• **TEXTE FOURNI**
......
L'aile de la bibliothèque de Moyenmoutier a été construite en 1760, sous l'abbatiat de Dom Barrois, par l'architecte Ambroise Pierson, de Senones. L'adaptation des boiseries à l'ossature du bâtiment est si rigoureuse que l'on serait d'abord tenté de les dater, elles aussi, de la seconde moitié du XVIIIe siècle. Mais leur décoration de coquilles (planche 2 a) et la facture très large des torsades de feuillages rappelle plutôt le style du début du XVIIIe siècle, qui correspond à la période la plus brillante de la vie de la bibliothèque, lorsque Dom Belhomme consacrait toutes ses ressources à des achats de livres pour les moines érudits, les « académiciens » qui s'installèrent à Moyenmoutier selon le vœu du chapitre général de la Congrégation de Saint-Vanne tenu à Saint-Michel en avril 1716 5. Au siècle précédent, la Mazarine n'avait-elle pas donné l'exemple d'une bibliothèque construite aux dimensions des boiseries à réemployer et les chanoines de Clermont-Ferrand ne prirent-ils pas la même décision à la mort de Massillon?
......
• **DONNÉES ENREGISTRÉES**
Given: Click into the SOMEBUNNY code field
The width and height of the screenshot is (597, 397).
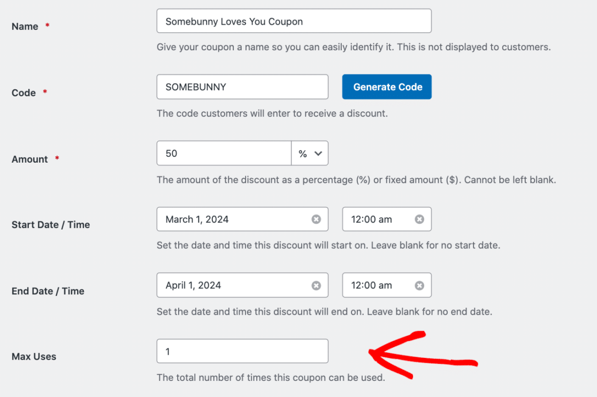Looking at the screenshot, I should click(242, 87).
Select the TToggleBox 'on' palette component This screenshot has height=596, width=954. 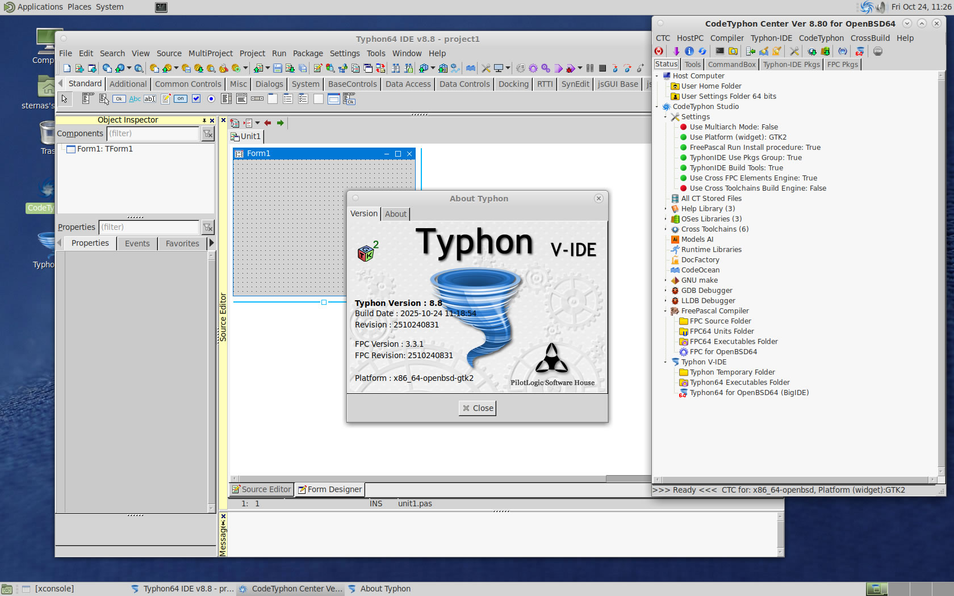tap(181, 99)
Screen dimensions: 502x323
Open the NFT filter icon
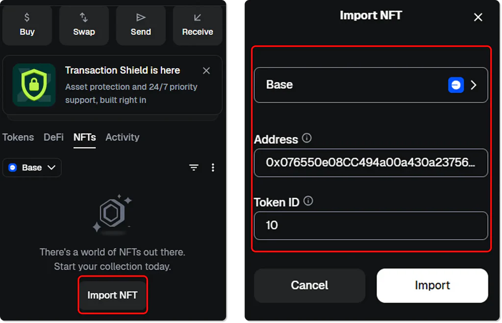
......
• **LISTE DES TÂCHES**
(1) Quelles personnes le texte sur la bibliothèque de Moyenmoutier nomme-t-il ? Citez-les toutes.
(2) Pouvez-vous poursuivre le texte sur la bibliothèque de Moyenmoutier après sa dernière phrase ?

• **RÉPONSES PAR TÂCHE**
(1) Dom Barrois, Ambroise Pierson, Dom Belhomme, Massillon

(2)
Il ne s'agit donc pas de rayonnages en épi, comme on pourrait le croire en jetant un coup d'œil superficiel sur la bibliothèque d'Épinal (planche I), mais d'une série de « cabinets », selon le mot du document de la période révolutionnaire (20 mai 1792) qui met à la disposition de la nation leurs « rayons et boiseries » 6.
L'existence de murs de renfend, contre lesquels s'appuyaient les rayonnages à livres, à Moyenmoutier, va nous aider à comprendre et à interpréter un document inédit fort curieux qui fait revivre l'ancienne bibliothèque du chapitre de Cambrai, aujourd'hui totalement disparue.
Ce lavis, attribué à L. F. de La Rue 7 est un « géométral », du plus haut intérêt documentaire, en dehors de sa valeur artistique, car il analyse les formes architecturales, tout en détaillant le décor. Il est daté de 1766. La salle a été édifiée une quinzaine d'années plus tôt, sous l'épiscopat d'un bâtard du Régent, Charles de Saint-Albin, successeur de Fénelon et du Cardinal Dubois. Comme nous l'apprennent les Remarques historiques et chronologiques sur l'état ancien de la ville de Cambrai 8, la bibliothèque s'élevait « au-dessus de la grande et superbe salle capitulaire » 9, au sud de la nef de la cathédrale, dont elle était séparée par une petite cour. On y accédait par une longue galerie, perpendiculaire à la porte percée au milieu de la nef.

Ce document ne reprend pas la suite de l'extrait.